Only my mum, stepdad and brother know about anything thy has happened, telling my dad without provoking WW3 is a bridge we can cross next month.

Thank you all so much for your support and advice, this is such an incredible resource for people wanting some reassurance that there is a way out of a bad situation.

OP posts:
AnyFucker · 12/04/2012 11:07

all the best x

lolaflores · 12/04/2012 17:46

all the best from here as well. you will look back and feel only gratitude to yourself in the future and so will your child in the fullness of time. It is time to get the head down and the arse up and haul yourself out of that place. No patience or forgiveness will make the slightest dent on an alcoholics desire to drink to oblivion and take down any poor souls in his gravity. Sad but true, and it sounds as well as if your family are waiting with open arms, the right basis for the future you are going to build for yourself.
Very proud of you and your clarity
x
L

ImperialBlether · 12/04/2012 18:16

What's the situation with housing benefits if you rent off a relative, does anyone know? Just wondered in case the OP needed to claim HB for a while whilst she adjusts to her new life.

OP, I've just reread your opening post. He really is an awful man.

PerUnaBomber · 14/04/2012 01:42

Thanks for thinkig of me, ImperialBlether. It's a very interesting question as am very fortunate that my parents are very generous and feel that their money is better given to my brother and me when we need it and not when they have passed away. So I would feel very uncomfortable taking benefits and living rent free for the time it takes between moving home and the house being sold down here. I appreciate your thoughts. My P clearly knows something is up as he has not gotten drunk since Sunday night and has been walking o eggshells around me. He may be reading this thread as I think he has seen me entering my passcode into the iPhone. Quite frankly, I don't care and he probably knows that too.

OP posts:
nameswapped · 14/04/2012 08:18

oh peruna your OP sounds exactly where I was at around 15yrs ago,please read my thread "I've taken DH back AGAIN and now it's all going wrong".

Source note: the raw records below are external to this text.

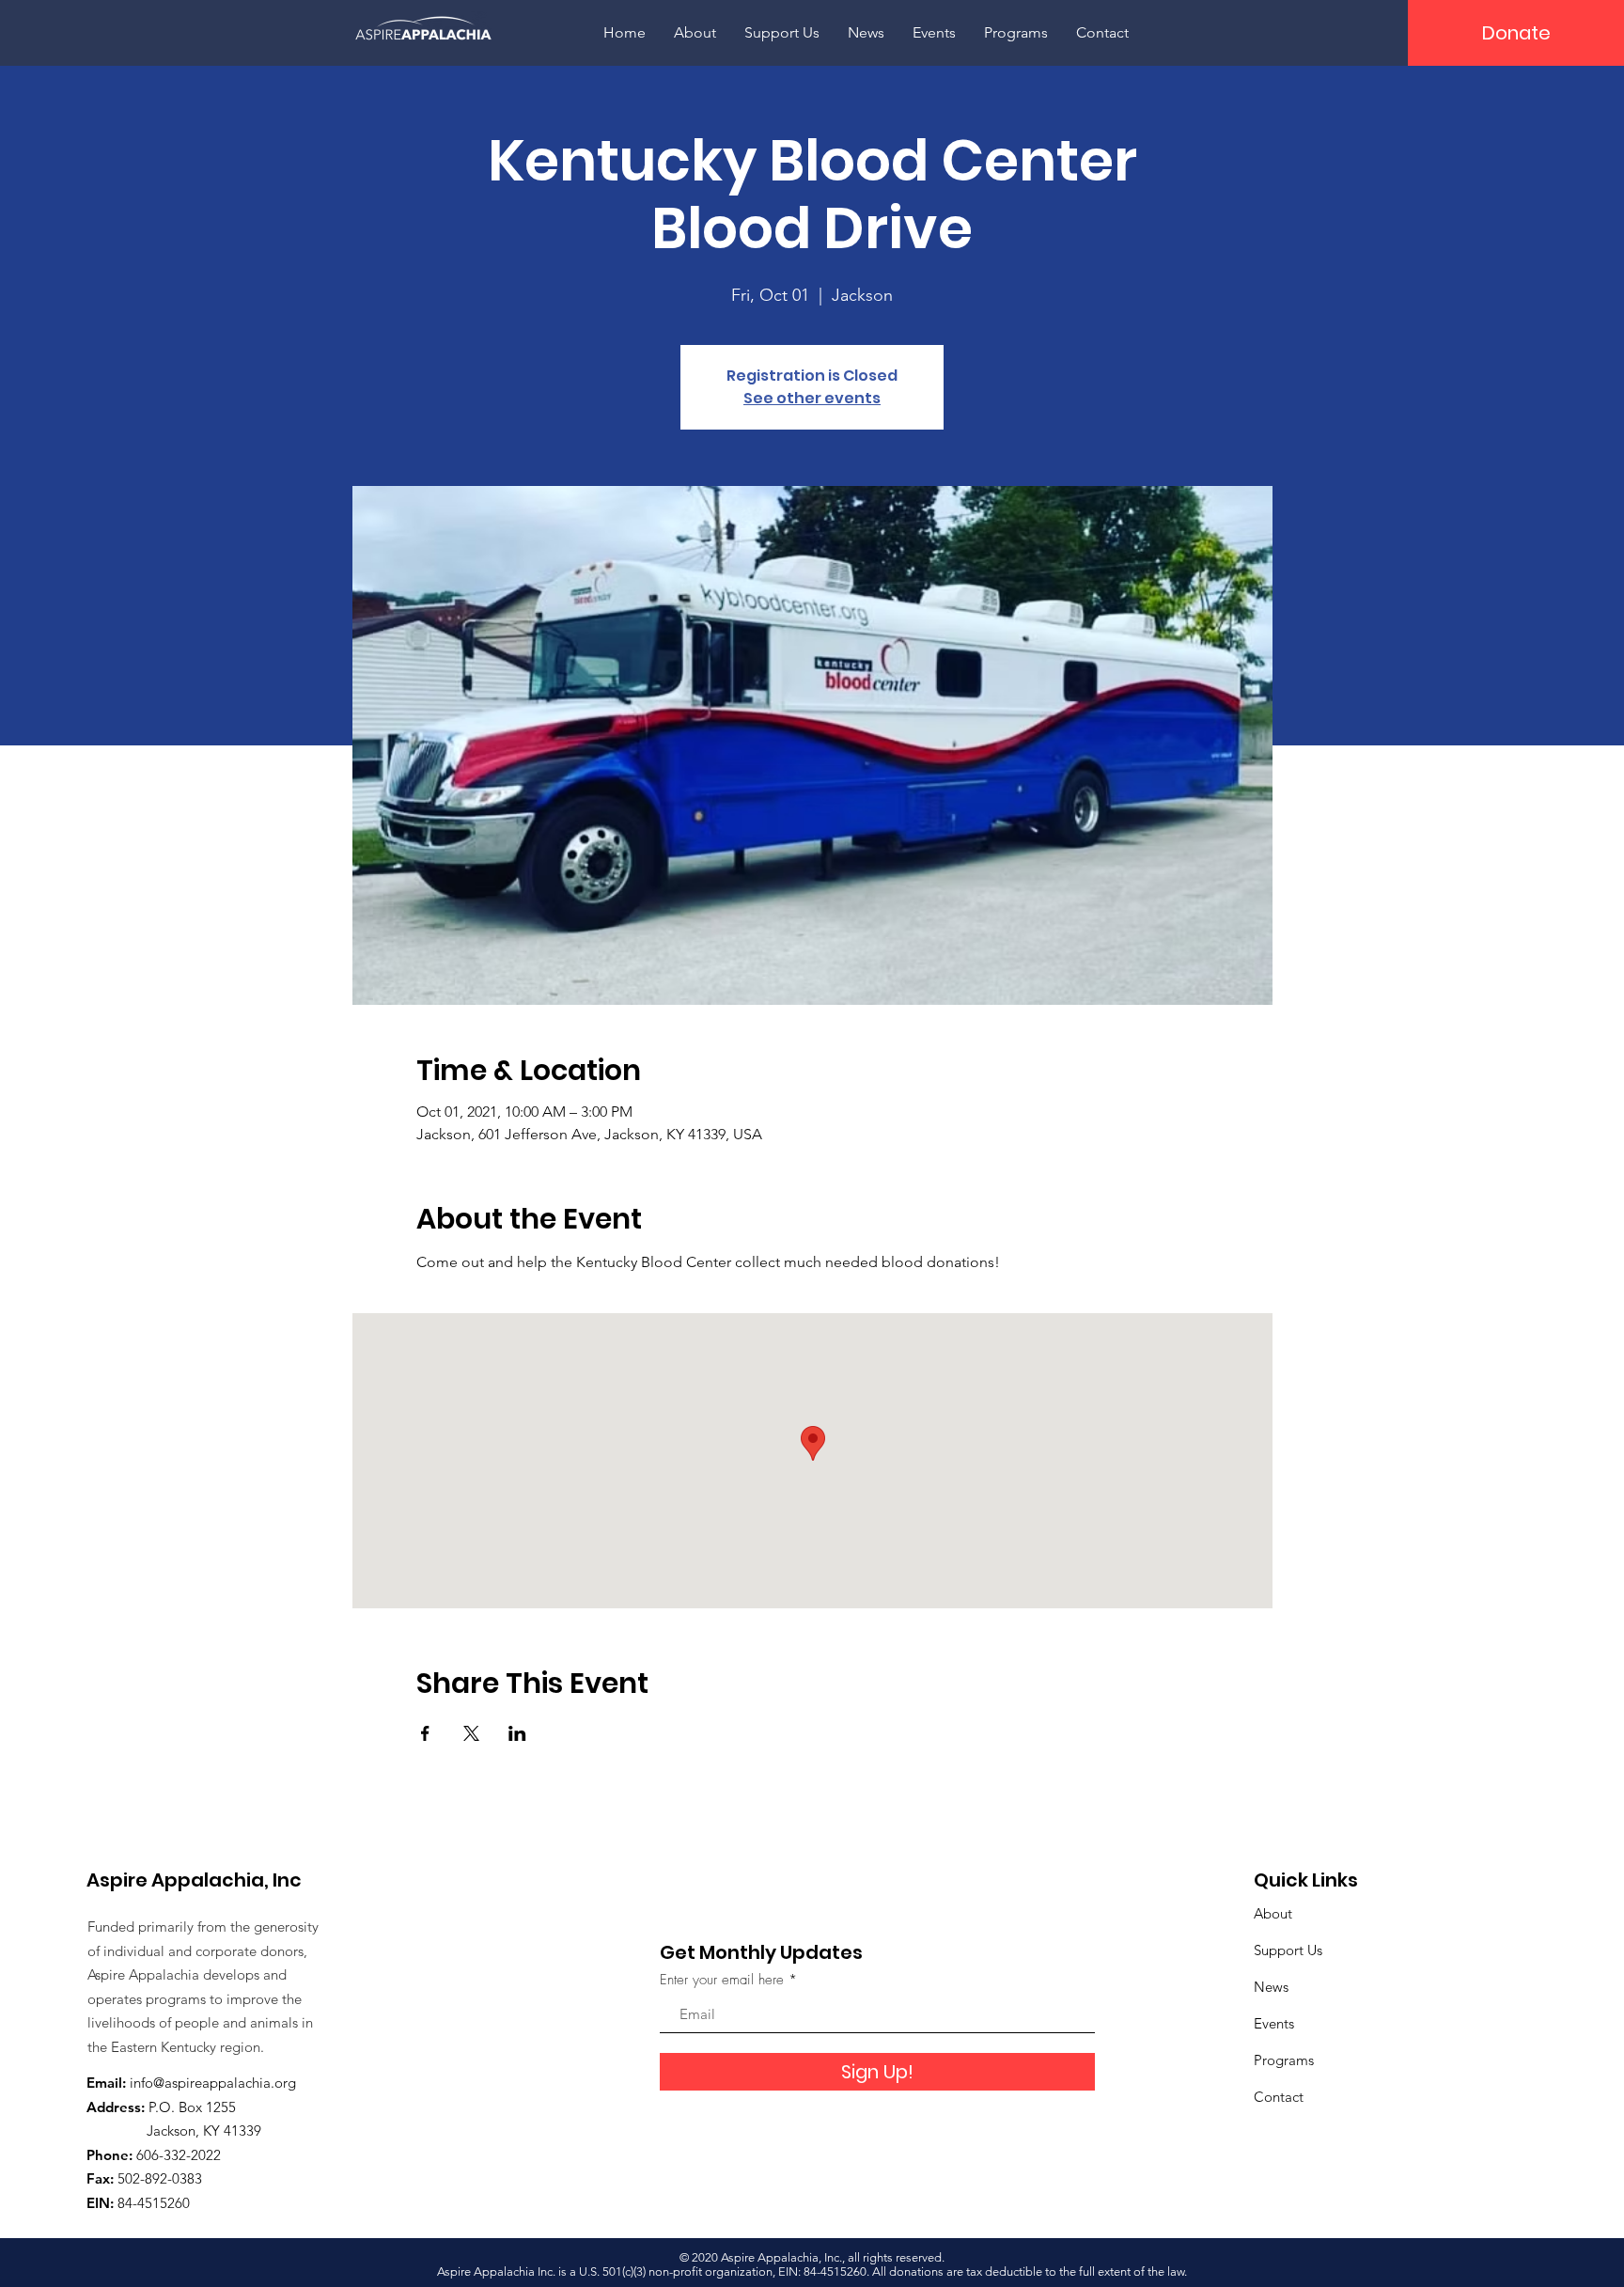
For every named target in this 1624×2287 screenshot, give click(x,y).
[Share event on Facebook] (425, 1733)
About (1273, 1913)
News (1271, 1987)
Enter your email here (722, 1980)
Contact (1279, 2097)
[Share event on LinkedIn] (517, 1733)
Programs (1284, 2060)
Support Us (1288, 1950)
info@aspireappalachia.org (213, 2082)
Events (1274, 2023)
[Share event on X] (471, 1733)
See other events (812, 398)
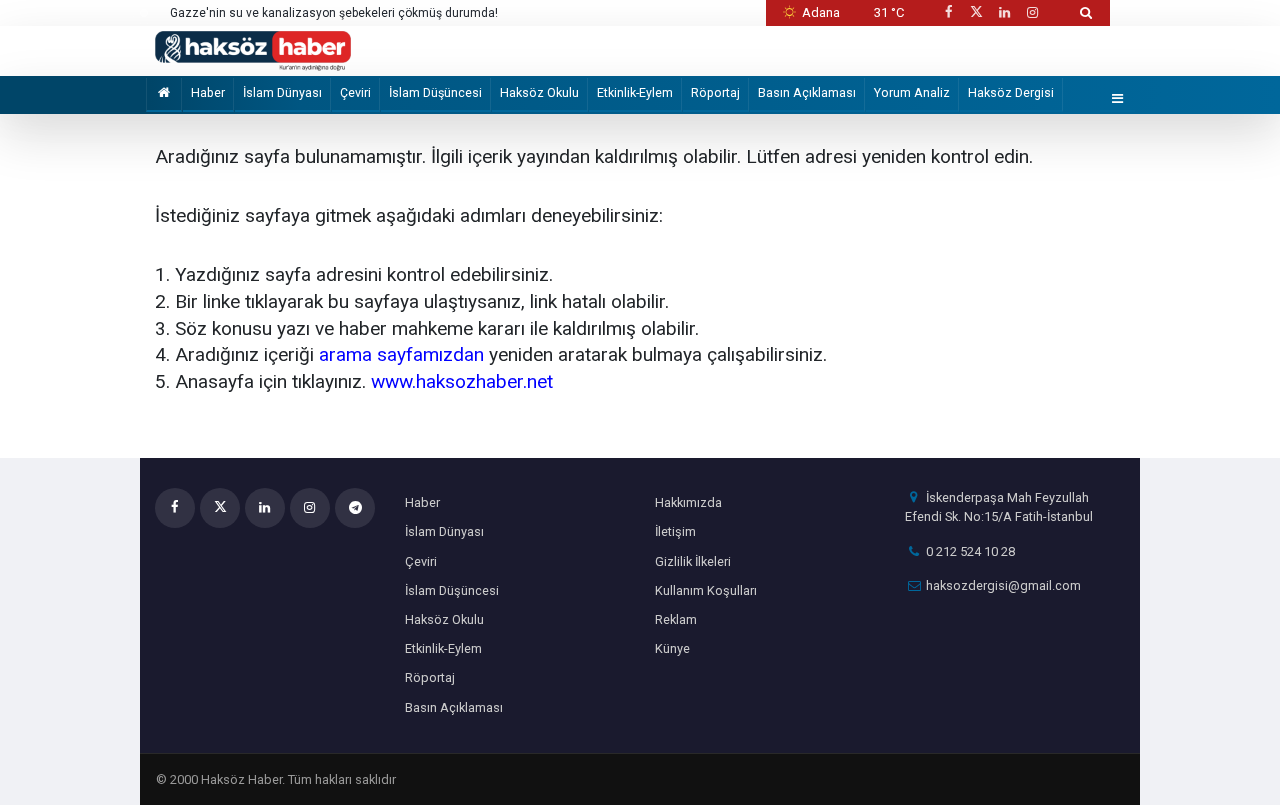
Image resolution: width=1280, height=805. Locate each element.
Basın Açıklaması (807, 92)
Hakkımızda (688, 502)
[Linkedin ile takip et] (1004, 12)
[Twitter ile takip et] (976, 12)
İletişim (675, 531)
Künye (672, 648)
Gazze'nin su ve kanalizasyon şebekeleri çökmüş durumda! (334, 13)
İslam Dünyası (282, 92)
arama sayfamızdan (401, 354)
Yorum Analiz (912, 92)
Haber (208, 92)
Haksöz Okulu (539, 92)
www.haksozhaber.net (462, 381)
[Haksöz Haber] (253, 49)
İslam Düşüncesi (435, 92)
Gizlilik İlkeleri (693, 561)
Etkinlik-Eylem (635, 92)
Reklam (676, 619)
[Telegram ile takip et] (355, 508)
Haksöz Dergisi (1011, 92)
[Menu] (1118, 99)
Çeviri (355, 92)
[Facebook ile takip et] (948, 12)
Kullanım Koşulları (706, 590)
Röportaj (715, 92)
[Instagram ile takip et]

Countless other things have happened since then have happened,related to
his alcoholism , with police involvement on several occassions. Please stay strong and leave him , you are lucky you have the support of your family. If you stay you will probably be in the situation I am in now 12yrs later, or worse. Stay strong like I never could x

ChippingInLovesEasterEggs · 14/04/2012 08:24

Well done - I am so pleased you are doing this.

NastyBastard - if you are reading this, tell her now and let them go now. It's the very least you could do.